Thursday, April 4, 2024

Biden Presidential campaign targets Asian American community

Biden campaign releases first TV ad featuring Fil-Am business owner, his wife
The family of Odeen Domingo and Jenny Poon is featured in President Biden's campaign ad.

 

After the strong State of the Union address earlier this month, President Biden's reelection campaign was officially launched and the influential Asian American and Pacific Islander communities are getting special attention.

Among the $30 million ad campaign  is a television commercial targetting the AAPI voters. The TV ad, “Family Business” features the Asian American family of Odeen Domingo and Jenny Poon of Phoenix, Arizona.

“We are excited to announce our early investment into AAPI media, building on our campaign’s intentional, aggressive outreach to the voters that sent President Biden and Vice President Harris to the White House in historic numbers in 2020,” said Biden-Harris 2024 Campaign Manager Julie Chavez Rodriguez in a sttement

“Our first ad, ‘Family Business,’ communicates the clear choice facing the AAPI community next November – between President Biden’s commitment to investing in our small businesses and our families, or MAGA Republicans solely focused on tax breaks for the wealthy and powerful corporations.”

The commercial brings attention to the AAPI penchant for startups and small businesses and their impact in the US economy.

Filipino American Odeen Domingo and Jenny Poon, who run a small business in Phoenix, Arizona. Domingo praises Biden for directing his attention to smaller businesses instead of corporations since “it wasn’t like that before.”

In 2020, there were 612,194 Asian-owned businesses employing about 5.2 million in the United States, the highest among all minority groups, according to the US Census.

Even though AANHPI make up only 7% of the US population, their economic impact as consumers and entrepreneurs far surpasses their relatively small numbers, says the US Census.

In the 30-second TV ad, Poon talks about her experience as a daughter of Vietnamese immigrants who built a small business and how that shaped her into who she is today. Poon and Domingo ssay the Biden administration's  shift s from large corporations to investments in small business was instrumental in helping launch small businesses like theirs.

Beyond the television ad, the Democrats' media program will include print ads in national and local outlets in the battleground states Arizona, Georgia, Michigan, North Carolina, Nevada, Pennsylvania and Wisconsin.

The print ads will be in-language in media outlets targeting Indian, Chinese, Korean, Filipino, Vietnamese and other South Asian communities.

The Democrats' campaign to woo AAPI voters may be in response to mainstream media's stories of shift towards the Republicans by the AAPI electorate.

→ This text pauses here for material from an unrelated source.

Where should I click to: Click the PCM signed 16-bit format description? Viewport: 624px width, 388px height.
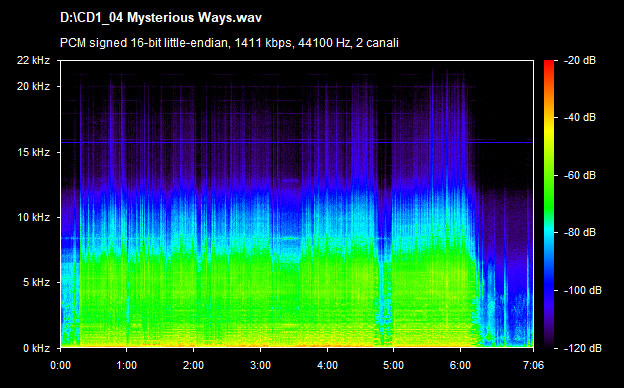point(229,43)
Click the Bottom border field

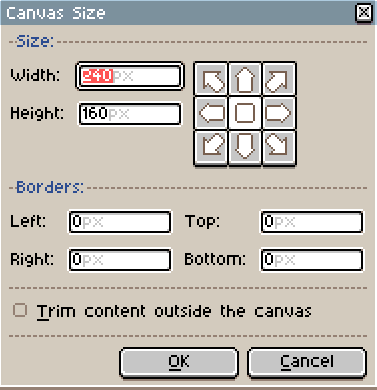coord(312,260)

In the 2020 presidential election and the 2022 midterm, almost three-quarters of Asian American voters  sided with the Democrats. The overwhelming support for the Dems helped decide  helped election outcomes in key districts and states even though the AAPI electorate was a small component of the total number of voters.

However, numerous stories, polls and pudits have pointed out that AANHPI voters may be pulling back from the Democrats. Mainly, Asian Americans believe that the authorities are not taking the hate-fueled attacks against AANHPI seriouisly enough and the voters have made their displeasure known.

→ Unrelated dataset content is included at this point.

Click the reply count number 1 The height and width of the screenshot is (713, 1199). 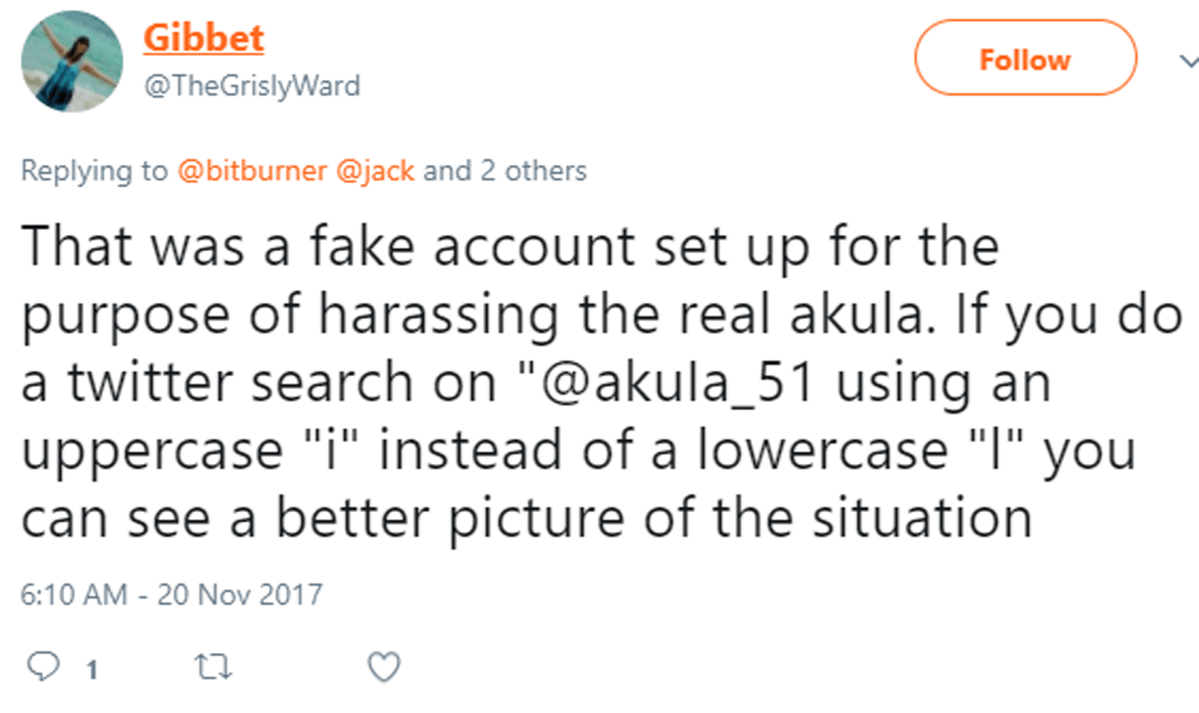(x=92, y=668)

In he San Francisco Bay Area, progressive political leaders have felt the brunt of AANHPI anger. Voters have recalled a San Francisco District Attorney and has the Alameda County District Attorney fighting for her political life. The two progressive DA's were seen as being soft on crime by living liight sentences or probation for criminals who have killed Asian Americans, including a five-year old boy and an elderly grandmother.

They care about policies that don’t really help someone who just lives in the city and just want to be safe, who wants their kids to be educated well,” said one Asian American San Francisco resident who is a Democrat and normally votes along party lines. “They forgot the core problems for regular people. I wanted to do something to try to change and take that power back. It was fear and frustration, a lot of frustration, that I turned into action.”

There is a perception among some members of the AANHPI community that New York leaders are not doing enough to address the unprovoked attacks against Asians. That perception, say media outlets, led to surprise GOP victories in the midterms. 

A lifelong Queens Democrat, Karen Wang, 48, who is Chinese American New Yorker, said she had never felt as unsafe as she did these days. “Being Asian, I felt I had a bigger target on my back,” she said. “My vote was purely a message to Democrats: Don’t take my vote for granted.”

Despite their concern for their personal safety, AANHPI voters voted for a candidate's policy positions that includes economics, education, immigration, and health were as, or more, important that judicial reform according to a Pew Research Center survey.

Biden has paid particular attention to the AANHPI communities' concerns since he took office in 2021 signing several Executive Orders addressing  anti-Asian hate, business opportunities and disaggregation of data collection by fedral agencies and reinvigorated the White House Initiative on Asian American, Native Hawaiian and Pacific Islanders.